--- Work required ---
All records are to be retyped faithfully and completely.

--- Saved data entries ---
· · · · · · ·

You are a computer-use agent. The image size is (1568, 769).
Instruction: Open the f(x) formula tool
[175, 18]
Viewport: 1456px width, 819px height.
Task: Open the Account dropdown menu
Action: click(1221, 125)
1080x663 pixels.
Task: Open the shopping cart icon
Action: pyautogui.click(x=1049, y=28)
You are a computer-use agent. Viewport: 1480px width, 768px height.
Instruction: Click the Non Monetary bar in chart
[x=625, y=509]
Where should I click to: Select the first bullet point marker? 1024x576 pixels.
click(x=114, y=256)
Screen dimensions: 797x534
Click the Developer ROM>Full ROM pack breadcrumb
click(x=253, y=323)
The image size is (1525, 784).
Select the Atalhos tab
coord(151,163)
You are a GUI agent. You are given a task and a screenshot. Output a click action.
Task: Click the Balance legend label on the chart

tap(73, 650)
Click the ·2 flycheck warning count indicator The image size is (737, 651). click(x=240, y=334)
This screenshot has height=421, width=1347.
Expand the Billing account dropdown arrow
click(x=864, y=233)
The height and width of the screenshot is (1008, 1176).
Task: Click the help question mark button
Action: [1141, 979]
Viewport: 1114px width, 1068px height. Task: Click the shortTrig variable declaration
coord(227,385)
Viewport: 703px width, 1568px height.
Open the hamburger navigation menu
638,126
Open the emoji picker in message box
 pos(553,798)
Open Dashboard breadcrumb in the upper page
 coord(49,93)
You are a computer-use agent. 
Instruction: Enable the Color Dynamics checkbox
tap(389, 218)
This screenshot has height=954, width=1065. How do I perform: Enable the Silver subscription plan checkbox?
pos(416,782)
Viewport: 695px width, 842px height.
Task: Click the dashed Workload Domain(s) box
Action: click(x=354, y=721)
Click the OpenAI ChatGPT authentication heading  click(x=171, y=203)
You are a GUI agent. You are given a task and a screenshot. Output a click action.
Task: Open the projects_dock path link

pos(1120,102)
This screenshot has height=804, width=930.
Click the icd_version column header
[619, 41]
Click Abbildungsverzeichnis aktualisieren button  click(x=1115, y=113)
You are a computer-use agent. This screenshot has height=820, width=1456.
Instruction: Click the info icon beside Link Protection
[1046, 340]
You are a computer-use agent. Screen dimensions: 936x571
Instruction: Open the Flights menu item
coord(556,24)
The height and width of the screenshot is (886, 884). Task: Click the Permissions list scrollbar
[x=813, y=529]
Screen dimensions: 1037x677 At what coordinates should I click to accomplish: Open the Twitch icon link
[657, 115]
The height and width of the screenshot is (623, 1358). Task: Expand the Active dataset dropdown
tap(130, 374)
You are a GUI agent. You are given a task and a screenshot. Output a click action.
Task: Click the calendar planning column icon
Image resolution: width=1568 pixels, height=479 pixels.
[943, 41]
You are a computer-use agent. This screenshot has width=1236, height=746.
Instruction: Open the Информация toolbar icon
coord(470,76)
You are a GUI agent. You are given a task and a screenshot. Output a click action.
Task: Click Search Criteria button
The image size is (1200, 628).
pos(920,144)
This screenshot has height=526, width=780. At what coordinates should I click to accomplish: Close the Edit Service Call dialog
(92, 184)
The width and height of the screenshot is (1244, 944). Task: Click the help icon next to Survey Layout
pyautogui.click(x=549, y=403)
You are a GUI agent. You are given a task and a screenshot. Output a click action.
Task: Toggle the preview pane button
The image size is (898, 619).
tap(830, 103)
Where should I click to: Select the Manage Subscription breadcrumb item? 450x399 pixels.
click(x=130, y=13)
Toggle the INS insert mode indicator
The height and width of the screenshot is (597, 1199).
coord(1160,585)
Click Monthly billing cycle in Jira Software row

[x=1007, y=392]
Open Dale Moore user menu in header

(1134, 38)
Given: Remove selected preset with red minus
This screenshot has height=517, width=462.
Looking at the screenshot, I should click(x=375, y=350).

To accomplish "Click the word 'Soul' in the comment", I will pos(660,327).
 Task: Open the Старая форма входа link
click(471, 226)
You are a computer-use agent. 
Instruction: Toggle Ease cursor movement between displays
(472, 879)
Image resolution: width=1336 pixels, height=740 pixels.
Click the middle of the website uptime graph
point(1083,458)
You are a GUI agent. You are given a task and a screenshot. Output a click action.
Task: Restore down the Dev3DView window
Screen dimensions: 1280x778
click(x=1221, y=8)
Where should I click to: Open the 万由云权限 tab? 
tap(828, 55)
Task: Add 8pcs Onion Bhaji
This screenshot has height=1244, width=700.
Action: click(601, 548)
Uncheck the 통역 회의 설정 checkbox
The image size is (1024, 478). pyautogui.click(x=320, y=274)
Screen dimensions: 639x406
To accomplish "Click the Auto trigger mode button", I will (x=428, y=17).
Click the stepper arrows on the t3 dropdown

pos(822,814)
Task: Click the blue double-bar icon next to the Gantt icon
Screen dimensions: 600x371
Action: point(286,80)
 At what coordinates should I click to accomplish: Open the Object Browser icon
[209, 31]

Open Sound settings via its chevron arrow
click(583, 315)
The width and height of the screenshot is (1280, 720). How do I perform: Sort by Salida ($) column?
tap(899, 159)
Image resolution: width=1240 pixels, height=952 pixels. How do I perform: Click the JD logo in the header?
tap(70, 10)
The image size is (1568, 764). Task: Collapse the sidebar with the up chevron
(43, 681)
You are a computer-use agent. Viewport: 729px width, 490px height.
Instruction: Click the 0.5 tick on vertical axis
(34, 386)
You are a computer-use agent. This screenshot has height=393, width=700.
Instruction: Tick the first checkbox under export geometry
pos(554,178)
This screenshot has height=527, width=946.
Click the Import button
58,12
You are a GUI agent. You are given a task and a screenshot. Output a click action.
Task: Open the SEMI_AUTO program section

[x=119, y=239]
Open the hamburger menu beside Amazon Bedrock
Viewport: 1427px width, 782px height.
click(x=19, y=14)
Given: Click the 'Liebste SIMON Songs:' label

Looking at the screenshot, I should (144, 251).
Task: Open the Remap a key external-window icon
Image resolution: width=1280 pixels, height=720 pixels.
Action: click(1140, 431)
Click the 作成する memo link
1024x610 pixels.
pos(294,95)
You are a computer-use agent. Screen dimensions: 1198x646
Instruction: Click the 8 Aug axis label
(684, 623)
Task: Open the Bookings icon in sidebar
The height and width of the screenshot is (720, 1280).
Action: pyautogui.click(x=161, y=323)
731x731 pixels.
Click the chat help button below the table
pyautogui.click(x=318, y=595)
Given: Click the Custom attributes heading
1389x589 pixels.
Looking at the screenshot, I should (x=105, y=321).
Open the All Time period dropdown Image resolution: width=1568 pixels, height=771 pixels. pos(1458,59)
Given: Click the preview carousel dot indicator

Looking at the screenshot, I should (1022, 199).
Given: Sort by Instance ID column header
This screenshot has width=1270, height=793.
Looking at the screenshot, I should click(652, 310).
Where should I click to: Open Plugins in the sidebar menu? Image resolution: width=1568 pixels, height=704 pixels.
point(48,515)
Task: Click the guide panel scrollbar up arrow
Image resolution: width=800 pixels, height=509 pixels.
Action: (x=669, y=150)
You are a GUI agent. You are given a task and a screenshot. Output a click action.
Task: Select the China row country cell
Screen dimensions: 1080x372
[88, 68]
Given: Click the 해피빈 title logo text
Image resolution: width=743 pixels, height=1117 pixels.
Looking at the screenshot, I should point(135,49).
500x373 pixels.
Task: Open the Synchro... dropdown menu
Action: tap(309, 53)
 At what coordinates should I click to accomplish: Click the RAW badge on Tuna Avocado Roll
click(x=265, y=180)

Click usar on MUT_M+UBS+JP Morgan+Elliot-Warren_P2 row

· · · · · · ·

--- Result of this task ---
You are a computer-use agent. The image size is (1568, 769).
Instruction: Open the f(x) formula tool
[175, 18]
Viewport: 1456px width, 819px height.
Task: Open the Account dropdown menu
Action: click(1221, 125)
1080x663 pixels.
Task: Open the shopping cart icon
Action: pyautogui.click(x=1049, y=28)
You are a computer-use agent. Viewport: 1480px width, 768px height.
Instruction: Click the Non Monetary bar in chart
[x=625, y=509]
Where should I click to: Select the first bullet point marker? 1024x576 pixels.
click(x=114, y=256)
Screen dimensions: 797x534
Click the Developer ROM>Full ROM pack breadcrumb
click(x=253, y=323)
The image size is (1525, 784).
Select the Atalhos tab
coord(151,163)
You are a GUI agent. You are given a task and a screenshot. Output a click action.
Task: Click the Balance legend label on the chart

tap(73, 650)
Click the ·2 flycheck warning count indicator The image size is (737, 651). click(x=240, y=334)
This screenshot has height=421, width=1347.
Expand the Billing account dropdown arrow
click(x=864, y=233)
The height and width of the screenshot is (1008, 1176).
Task: Click the help question mark button
Action: [1141, 979]
Viewport: 1114px width, 1068px height. Task: Click the shortTrig variable declaration
coord(227,385)
Viewport: 703px width, 1568px height.
Open the hamburger navigation menu
638,126
Open the emoji picker in message box
 pos(553,798)
Open Dashboard breadcrumb in the upper page
 coord(49,93)
You are a computer-use agent. 
Instruction: Enable the Color Dynamics checkbox
tap(389, 218)
This screenshot has height=954, width=1065. How do I perform: Enable the Silver subscription plan checkbox?
pos(416,782)
Viewport: 695px width, 842px height.
Task: Click the dashed Workload Domain(s) box
Action: click(x=354, y=721)
Click the OpenAI ChatGPT authentication heading  click(x=171, y=203)
You are a GUI agent. You are given a task and a screenshot. Output a click action.
Task: Open the projects_dock path link

pos(1120,102)
This screenshot has height=804, width=930.
Click the icd_version column header
[619, 41]
Click Abbildungsverzeichnis aktualisieren button  click(x=1115, y=113)
You are a computer-use agent. This screenshot has height=820, width=1456.
Instruction: Click the info icon beside Link Protection
[1046, 340]
You are a computer-use agent. Screen dimensions: 936x571
Instruction: Open the Flights menu item
coord(556,24)
The height and width of the screenshot is (886, 884). Task: Click the Permissions list scrollbar
[x=813, y=529]
Screen dimensions: 1037x677 At what coordinates should I click to accomplish: Open the Twitch icon link
[657, 115]
The height and width of the screenshot is (623, 1358). Task: Expand the Active dataset dropdown
tap(130, 374)
You are a GUI agent. You are given a task and a screenshot. Output a click action.
Task: Click the calendar planning column icon
Image resolution: width=1568 pixels, height=479 pixels.
[943, 41]
You are a computer-use agent. This screenshot has width=1236, height=746.
Instruction: Open the Информация toolbar icon
coord(470,76)
You are a GUI agent. You are given a task and a screenshot. Output a click action.
Task: Click Search Criteria button
The image size is (1200, 628).
pos(920,144)
This screenshot has height=526, width=780. At what coordinates should I click to accomplish: Close the Edit Service Call dialog
(92, 184)
The width and height of the screenshot is (1244, 944). Task: Click the help icon next to Survey Layout
pyautogui.click(x=549, y=403)
You are a GUI agent. You are given a task and a screenshot. Output a click action.
Task: Toggle the preview pane button
The image size is (898, 619).
tap(830, 103)
Where should I click to: Select the Manage Subscription breadcrumb item? 450x399 pixels.
click(x=130, y=13)
Toggle the INS insert mode indicator
The height and width of the screenshot is (597, 1199).
coord(1160,585)
Click Monthly billing cycle in Jira Software row

[x=1007, y=392]
Open Dale Moore user menu in header

(1134, 38)
Given: Remove selected preset with red minus
This screenshot has height=517, width=462.
Looking at the screenshot, I should click(x=375, y=350).

To accomplish "Click the word 'Soul' in the comment", I will pos(660,327).
 Task: Open the Старая форма входа link
click(471, 226)
You are a computer-use agent. 
Instruction: Toggle Ease cursor movement between displays
(472, 879)
Image resolution: width=1336 pixels, height=740 pixels.
Click the middle of the website uptime graph
point(1083,458)
You are a GUI agent. You are given a task and a screenshot. Output a click action.
Task: Restore down the Dev3DView window
Screen dimensions: 1280x778
click(x=1221, y=8)
Where should I click to: Open the 万由云权限 tab? 
tap(828, 55)
Task: Add 8pcs Onion Bhaji
This screenshot has height=1244, width=700.
Action: click(601, 548)
Uncheck the 통역 회의 설정 checkbox
The image size is (1024, 478). pyautogui.click(x=320, y=274)
Screen dimensions: 639x406
To accomplish "Click the Auto trigger mode button", I will (x=428, y=17).
Click the stepper arrows on the t3 dropdown

pos(822,814)
Task: Click the blue double-bar icon next to the Gantt icon
Screen dimensions: 600x371
Action: point(286,80)
 At what coordinates should I click to accomplish: Open the Object Browser icon
[209, 31]

Open Sound settings via its chevron arrow
click(583, 315)
The width and height of the screenshot is (1280, 720). How do I perform: Sort by Salida ($) column?
tap(899, 159)
Image resolution: width=1240 pixels, height=952 pixels. How do I perform: Click the JD logo in the header?
tap(70, 10)
The image size is (1568, 764). Task: Collapse the sidebar with the up chevron
(43, 681)
You are a computer-use agent. Viewport: 729px width, 490px height.
Instruction: Click the 0.5 tick on vertical axis
(34, 386)
You are a computer-use agent. This screenshot has height=393, width=700.
Instruction: Tick the first checkbox under export geometry
pos(554,178)
This screenshot has height=527, width=946.
Click the Import button
58,12
You are a GUI agent. You are given a task and a screenshot. Output a click action.
Task: Open the SEMI_AUTO program section

[x=119, y=239]
Open the hamburger menu beside Amazon Bedrock
Viewport: 1427px width, 782px height.
click(x=19, y=14)
Given: Click the 'Liebste SIMON Songs:' label

Looking at the screenshot, I should (144, 251).
Task: Open the Remap a key external-window icon
Image resolution: width=1280 pixels, height=720 pixels.
Action: click(1140, 431)
Click the 作成する memo link
1024x610 pixels.
pos(294,95)
You are a computer-use agent. Screen dimensions: 1198x646
Instruction: Click the 8 Aug axis label
(684, 623)
Task: Open the Bookings icon in sidebar
The height and width of the screenshot is (720, 1280).
Action: pyautogui.click(x=161, y=323)
731x731 pixels.
Click the chat help button below the table
pyautogui.click(x=318, y=595)
Given: Click the Custom attributes heading
1389x589 pixels.
Looking at the screenshot, I should (x=105, y=321).
Open the All Time period dropdown Image resolution: width=1568 pixels, height=771 pixels. pos(1458,59)
Given: Click the preview carousel dot indicator

Looking at the screenshot, I should (1022, 199).
Given: Sort by Instance ID column header
This screenshot has width=1270, height=793.
Looking at the screenshot, I should click(652, 310).
Where should I click to: Open Plugins in the sidebar menu? Image resolution: width=1568 pixels, height=704 pixels.
point(48,515)
Task: Click the guide panel scrollbar up arrow
Image resolution: width=800 pixels, height=509 pixels.
Action: (x=669, y=150)
You are a GUI agent. You are given a task and a screenshot. Output a click action.
Task: Select the China row country cell
Screen dimensions: 1080x372
[88, 68]
Given: Click the 해피빈 title logo text
Image resolution: width=743 pixels, height=1117 pixels.
Looking at the screenshot, I should point(135,49).
500x373 pixels.
Task: Open the Synchro... dropdown menu
Action: tap(309, 53)
 At what coordinates should I click to accomplish: Click the RAW badge on Tuna Avocado Roll
click(x=265, y=180)

Click usar on MUT_M+UBS+JP Morgan+Elliot-Warren_P2 row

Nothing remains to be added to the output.